_EXCERPTED PASSAGE_:
· · · · · · ·

I am reading Oppenheim & Schafer's (O&S) Discrete Time Signal Processing (2nd or 3rd edition, does not matter) and I find hard to understand a technicality behind the Time-Dependent Fourier Transform (TDFT from now on). Specifically, I have a question regarding the invertibility of the TDFT.
According to the textbook, the TDFT is given by $$X[n, \lambda) = \sum_{m=-\infty}^{+\infty}x[n+m]w[m]e^{-j\lambda m}$$ which can be thought as the DTFT of a windowed signal portion around sample $n$. So, by moving one sample at a time, we have "a collection" of DTFTs of windowed signal portions around sample $n$, and the TDFT is a 3D-function (consider magnitude only) with axis $n$ vs axis $\lambda$.
Then, O&S mentions that the TDFT is invertible iff $w[m]$ has at least one nonzero sample.

· · · · · · ·

_GIVEN MATERIAL_:
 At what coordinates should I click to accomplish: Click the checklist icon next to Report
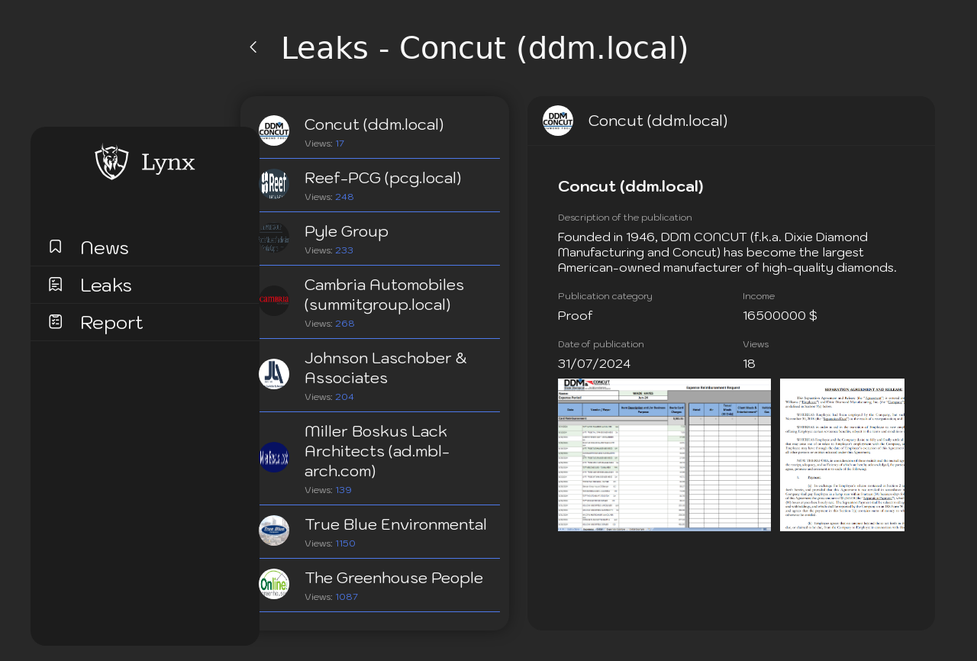click(55, 321)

· · · · · · ·

_PROBLEMS TO WORK ON_:
a - Print the post on the time-dependent Fourier transform from "I am reading" up to and including "of the TDFT.".
b - Pick up the post on the time-dependent Fourier transform where it stops and carry it on.
The data has no role in this work.

_SET OF ANSWERS_:
a -
I am reading Oppenheim & Schafer's (O&S) Discrete Time Signal Processing (2nd or 3rd edition, does not matter) and I find hard to understand a technicality behind the Time-Dependent Fourier Transform (TDFT from now on). Specifically, I have a question regarding the invertibility of the TDFT.

b -
If we take the Fourier synthesis equation, we get: $$x[n+m]w[m]=\frac{1}{2\pi}\int_0^{2\pi} X[n,\lambda)e^{j\lambda m}d\lambda, \: \: \: -\infty < m < +\infty$$ which makes perfect sense as it reconstructs the windowed signal around sample $n$ from complex exponentials weighted by the DTFT $X[n, \lambda)$. Dividing by the window: $$x[n+m] = \frac{1}{2\pi w[m]}\int_0^{2\pi} X[n, \lambda)d\lambda$$ if $w[m] \neq 0$.
Here's my question: where did the $e^{j\lambda m}$ term go??
Isn't this equation supposed to recover the full windowed signal $x[n+m]$? The integral looks as a number to me (summing $X[n,\lambda)$ values for all $\lambda$ at index $n$ of the TDFT).
The same equation is in all O&S versions, so I guess it's not a typo and I am missing something very fundamental here :D
Thanks in advance.